SOAR acts as a live organism adapting to the evolving circumstances, and due to its machine learning algorithm, SOAR is able to learn from its experience. SOAR studies every type of alert as it arrives in real-time. It learns its idiosyncrasies and uses the knowledge to create a proper countermeasure whenever an alert with similar characteristics is detected. 

And when a similar threat is detected, SOAR will remember the pattern and apply the proper remediation measures to completely nullify the threat, or recommend appropriate actions if the degree of automation requires human intervention.

This is the area where SOAR excels at. It virtually saves analysts from having to investigate, analyze, and validate document alerts manually as it does the whole job for them. This not only saves time, but it allows analysts to have bigger satisfaction in their jobs as they have more free time to focus on more challenging tasks. And this is exactly why SOAR has positioned itself as an invaluable asset to the very core of every security operations center (SOC).

Even though SOAR as a technology is still very young, it has already proven to be a vital game-changer in cybersecurity environments. However, the mere thought of automating entire processes still sounds scary for many organizations. Many organizations have not yet matured enough to fully grasp the immense value SOAR brings at enhancing workflow processes, but the good thing is that many have already realized the enormous benefits of SOAR already.

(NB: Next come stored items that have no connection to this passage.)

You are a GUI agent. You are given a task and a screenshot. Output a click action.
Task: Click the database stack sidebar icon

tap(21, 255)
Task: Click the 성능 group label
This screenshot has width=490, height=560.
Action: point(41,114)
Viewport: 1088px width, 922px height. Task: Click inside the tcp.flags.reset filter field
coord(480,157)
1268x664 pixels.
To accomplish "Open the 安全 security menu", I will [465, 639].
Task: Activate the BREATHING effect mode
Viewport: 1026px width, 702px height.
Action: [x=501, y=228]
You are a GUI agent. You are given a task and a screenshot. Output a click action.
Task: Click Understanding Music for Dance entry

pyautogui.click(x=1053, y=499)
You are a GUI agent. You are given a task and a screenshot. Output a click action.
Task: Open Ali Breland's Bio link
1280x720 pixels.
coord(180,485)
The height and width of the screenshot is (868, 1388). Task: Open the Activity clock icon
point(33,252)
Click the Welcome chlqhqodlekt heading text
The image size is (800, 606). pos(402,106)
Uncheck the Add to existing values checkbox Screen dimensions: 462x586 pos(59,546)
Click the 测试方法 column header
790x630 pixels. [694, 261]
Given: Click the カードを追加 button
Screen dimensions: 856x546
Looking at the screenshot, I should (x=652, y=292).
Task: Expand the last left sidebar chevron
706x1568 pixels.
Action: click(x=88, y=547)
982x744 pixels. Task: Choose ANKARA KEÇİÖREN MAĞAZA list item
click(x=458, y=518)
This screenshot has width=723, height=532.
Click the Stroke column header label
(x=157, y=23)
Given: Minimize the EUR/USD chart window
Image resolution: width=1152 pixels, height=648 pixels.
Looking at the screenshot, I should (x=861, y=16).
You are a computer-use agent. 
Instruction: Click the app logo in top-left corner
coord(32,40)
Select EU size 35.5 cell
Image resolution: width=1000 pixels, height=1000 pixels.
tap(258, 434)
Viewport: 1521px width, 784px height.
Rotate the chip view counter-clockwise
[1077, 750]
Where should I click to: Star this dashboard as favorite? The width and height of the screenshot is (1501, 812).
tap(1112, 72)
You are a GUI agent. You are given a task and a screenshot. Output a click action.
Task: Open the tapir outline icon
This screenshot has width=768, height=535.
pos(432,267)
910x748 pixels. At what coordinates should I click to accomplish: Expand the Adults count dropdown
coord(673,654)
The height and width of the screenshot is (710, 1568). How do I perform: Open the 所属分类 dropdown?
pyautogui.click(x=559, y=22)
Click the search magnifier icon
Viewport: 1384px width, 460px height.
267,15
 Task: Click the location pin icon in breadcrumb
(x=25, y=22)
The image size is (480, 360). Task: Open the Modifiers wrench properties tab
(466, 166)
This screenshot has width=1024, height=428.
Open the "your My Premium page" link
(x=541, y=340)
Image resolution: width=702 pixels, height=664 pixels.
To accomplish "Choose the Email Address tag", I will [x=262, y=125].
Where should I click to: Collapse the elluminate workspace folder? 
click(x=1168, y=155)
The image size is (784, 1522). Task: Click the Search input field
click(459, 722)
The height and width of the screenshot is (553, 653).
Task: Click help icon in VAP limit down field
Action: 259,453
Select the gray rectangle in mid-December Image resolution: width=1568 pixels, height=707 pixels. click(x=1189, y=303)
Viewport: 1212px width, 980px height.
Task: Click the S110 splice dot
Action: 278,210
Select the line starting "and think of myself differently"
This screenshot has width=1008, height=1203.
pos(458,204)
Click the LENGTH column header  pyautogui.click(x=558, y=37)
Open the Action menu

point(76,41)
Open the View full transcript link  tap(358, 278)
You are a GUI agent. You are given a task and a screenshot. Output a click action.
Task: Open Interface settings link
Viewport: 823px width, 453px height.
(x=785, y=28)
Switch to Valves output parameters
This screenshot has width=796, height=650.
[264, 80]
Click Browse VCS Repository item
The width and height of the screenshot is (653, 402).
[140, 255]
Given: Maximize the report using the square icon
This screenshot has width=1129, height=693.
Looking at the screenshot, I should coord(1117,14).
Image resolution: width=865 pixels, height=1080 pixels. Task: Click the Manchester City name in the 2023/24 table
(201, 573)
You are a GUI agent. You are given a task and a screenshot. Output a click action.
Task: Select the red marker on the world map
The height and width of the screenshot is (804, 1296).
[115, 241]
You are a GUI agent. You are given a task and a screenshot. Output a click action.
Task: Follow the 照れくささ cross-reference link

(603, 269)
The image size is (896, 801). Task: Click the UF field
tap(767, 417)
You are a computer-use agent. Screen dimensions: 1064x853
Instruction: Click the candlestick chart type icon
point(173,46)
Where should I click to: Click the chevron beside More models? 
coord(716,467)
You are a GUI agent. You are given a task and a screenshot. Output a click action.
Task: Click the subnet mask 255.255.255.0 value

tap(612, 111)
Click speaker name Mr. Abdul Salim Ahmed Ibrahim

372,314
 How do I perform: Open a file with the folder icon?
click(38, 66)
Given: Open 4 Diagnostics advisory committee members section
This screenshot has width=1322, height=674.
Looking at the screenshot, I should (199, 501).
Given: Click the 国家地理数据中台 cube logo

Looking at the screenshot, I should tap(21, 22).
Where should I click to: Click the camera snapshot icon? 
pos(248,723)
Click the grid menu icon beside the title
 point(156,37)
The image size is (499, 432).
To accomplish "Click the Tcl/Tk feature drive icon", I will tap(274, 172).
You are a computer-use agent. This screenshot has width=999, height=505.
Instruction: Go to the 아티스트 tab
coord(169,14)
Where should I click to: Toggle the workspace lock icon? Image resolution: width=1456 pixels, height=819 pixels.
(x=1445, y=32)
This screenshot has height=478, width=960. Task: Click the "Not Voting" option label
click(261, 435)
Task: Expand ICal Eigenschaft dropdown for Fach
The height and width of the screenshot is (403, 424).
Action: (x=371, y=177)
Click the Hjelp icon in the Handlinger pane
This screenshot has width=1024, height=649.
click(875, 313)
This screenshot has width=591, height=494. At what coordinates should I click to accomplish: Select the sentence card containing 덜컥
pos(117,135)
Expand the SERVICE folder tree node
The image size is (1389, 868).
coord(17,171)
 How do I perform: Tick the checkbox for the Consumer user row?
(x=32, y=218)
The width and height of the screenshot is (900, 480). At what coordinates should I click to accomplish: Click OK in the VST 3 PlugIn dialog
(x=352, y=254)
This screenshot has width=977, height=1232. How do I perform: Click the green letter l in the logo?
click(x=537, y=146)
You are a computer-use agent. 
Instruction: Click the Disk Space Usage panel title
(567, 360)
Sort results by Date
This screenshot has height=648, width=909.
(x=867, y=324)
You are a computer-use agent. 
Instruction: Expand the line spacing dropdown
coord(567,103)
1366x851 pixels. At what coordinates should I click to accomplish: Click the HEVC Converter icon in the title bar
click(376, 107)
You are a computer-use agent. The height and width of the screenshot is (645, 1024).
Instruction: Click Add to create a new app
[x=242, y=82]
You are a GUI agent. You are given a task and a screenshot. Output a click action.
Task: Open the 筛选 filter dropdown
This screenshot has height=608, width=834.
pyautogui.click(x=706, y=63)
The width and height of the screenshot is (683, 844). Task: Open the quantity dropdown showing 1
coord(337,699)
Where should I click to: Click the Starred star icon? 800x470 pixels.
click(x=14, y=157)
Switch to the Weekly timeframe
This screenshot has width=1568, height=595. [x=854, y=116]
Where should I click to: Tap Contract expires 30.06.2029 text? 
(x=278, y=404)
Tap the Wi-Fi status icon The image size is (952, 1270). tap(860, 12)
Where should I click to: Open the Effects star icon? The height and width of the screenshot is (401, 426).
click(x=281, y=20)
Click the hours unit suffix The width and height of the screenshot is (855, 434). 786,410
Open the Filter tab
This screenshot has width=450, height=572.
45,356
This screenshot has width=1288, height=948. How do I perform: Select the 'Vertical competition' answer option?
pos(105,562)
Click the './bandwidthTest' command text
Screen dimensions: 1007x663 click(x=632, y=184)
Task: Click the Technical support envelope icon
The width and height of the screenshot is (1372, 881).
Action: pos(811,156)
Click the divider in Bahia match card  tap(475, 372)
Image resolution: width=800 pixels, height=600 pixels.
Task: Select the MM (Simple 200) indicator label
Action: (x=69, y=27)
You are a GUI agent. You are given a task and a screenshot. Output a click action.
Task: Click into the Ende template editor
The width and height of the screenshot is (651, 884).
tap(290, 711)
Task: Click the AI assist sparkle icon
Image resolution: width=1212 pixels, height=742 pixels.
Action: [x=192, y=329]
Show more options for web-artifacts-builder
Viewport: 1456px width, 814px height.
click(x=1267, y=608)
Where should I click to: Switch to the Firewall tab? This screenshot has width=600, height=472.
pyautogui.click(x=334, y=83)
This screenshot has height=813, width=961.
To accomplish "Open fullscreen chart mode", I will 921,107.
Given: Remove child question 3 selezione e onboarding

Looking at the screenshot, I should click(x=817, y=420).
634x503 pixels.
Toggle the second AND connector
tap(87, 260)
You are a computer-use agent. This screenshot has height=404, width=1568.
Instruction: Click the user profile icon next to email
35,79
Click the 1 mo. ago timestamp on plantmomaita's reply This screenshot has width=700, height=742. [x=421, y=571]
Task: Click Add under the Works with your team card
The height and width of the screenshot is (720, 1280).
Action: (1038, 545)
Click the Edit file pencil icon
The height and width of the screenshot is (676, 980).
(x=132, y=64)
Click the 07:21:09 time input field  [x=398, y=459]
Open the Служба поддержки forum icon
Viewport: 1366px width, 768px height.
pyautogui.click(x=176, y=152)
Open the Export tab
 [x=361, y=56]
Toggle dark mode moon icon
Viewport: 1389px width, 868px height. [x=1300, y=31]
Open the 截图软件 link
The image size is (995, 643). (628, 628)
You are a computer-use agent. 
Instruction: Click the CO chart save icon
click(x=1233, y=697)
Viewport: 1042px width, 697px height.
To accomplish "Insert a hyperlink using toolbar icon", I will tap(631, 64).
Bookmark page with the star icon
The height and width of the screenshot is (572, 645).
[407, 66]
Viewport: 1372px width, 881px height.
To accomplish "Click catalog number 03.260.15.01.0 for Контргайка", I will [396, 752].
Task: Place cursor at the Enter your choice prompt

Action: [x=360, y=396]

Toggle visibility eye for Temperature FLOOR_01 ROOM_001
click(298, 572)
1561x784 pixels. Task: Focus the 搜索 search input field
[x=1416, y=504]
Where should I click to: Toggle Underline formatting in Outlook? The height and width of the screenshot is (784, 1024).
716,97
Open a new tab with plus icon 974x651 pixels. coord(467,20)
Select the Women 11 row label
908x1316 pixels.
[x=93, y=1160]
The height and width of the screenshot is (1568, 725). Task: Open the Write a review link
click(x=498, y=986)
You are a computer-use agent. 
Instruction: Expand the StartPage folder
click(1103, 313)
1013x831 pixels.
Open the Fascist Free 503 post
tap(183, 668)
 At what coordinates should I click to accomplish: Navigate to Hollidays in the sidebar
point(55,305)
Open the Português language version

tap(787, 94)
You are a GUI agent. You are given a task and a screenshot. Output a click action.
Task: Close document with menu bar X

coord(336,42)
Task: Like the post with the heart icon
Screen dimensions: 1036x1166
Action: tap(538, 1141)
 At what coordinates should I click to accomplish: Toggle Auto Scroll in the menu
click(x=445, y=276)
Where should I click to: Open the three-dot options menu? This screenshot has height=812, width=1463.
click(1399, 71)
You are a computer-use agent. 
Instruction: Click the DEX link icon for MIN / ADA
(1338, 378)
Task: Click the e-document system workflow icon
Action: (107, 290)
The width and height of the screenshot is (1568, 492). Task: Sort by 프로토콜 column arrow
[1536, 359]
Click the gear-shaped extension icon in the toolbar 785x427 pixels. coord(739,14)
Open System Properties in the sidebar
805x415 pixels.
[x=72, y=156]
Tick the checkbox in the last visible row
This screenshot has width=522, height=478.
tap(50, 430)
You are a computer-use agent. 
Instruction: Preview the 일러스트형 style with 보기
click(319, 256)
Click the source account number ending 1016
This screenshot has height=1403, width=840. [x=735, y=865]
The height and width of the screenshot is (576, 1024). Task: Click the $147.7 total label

Learn More: Know Your Enemy: 3 Types of Data Breaches

What Does the Short-Term Future Hold for SOAR?

As analysts become required to carry out their operations in a jungle of tools, it seems like SOAR was invented just in the nick of time. Even though SOAR adoption is still in its early stages, more and more SOCs and MSSPs have matured enough to realize that the application of SOAR is limitless.

At the moment, SOAR boosts several highly sensitive areas in cybersecurity:

  • Automates repetitive tasks in standard operating procedures
  • Vastly reduces incident response time
  • Improves threat hunting by applying machine learning
  • Enhances the collaboration of the entire security platform via orchestration

It is obvious that SOAR was created with the sole purpose of becoming a connective tissue within the entire security environment, bringing disconnected teams and tools together. Still, right now, the great majority of organizations that have implemented SOAR are largely big companies and enterprises, while smaller businesses are yet to tap into the potential of SOAR. 

However, for malicious actors, small businesses are just as much a target as big organizations. But the far more important question is with a wide range of threat detection technologies available, why should clients choose SOAR in particular?

Learn More: Automation in the SOC – What’s missing with SOAR and SIEM

The math is simple. The future holds even a bigger increase of cyber threats, and apart from relying on threat detection tools, SOCs will also need to incorporate automation to maximize the potential of their resources. And the shortage of security skills combined with the tightening of budgets and evolving sophisticated cyber threats will further drive the need of implementing a SOAR solution. And right now SOAR is the only technology to possess such contemporary capabilities that allow SOCs to automate repetitive security operations and carry out incident responses from inception to conclusion completely free of human interaction.

Bottom line, cyber threats are only going to become more sophisticated and hard to deal with in the future, and the sooner SOCs realize that the implementation of automation is not a luxury, yet a necessity, the better they will cope with the shortage of skills and yield a more stable cybersecurity posture. Thus, the future of cybersecurity, both long and short-term, have SOAR written all over it.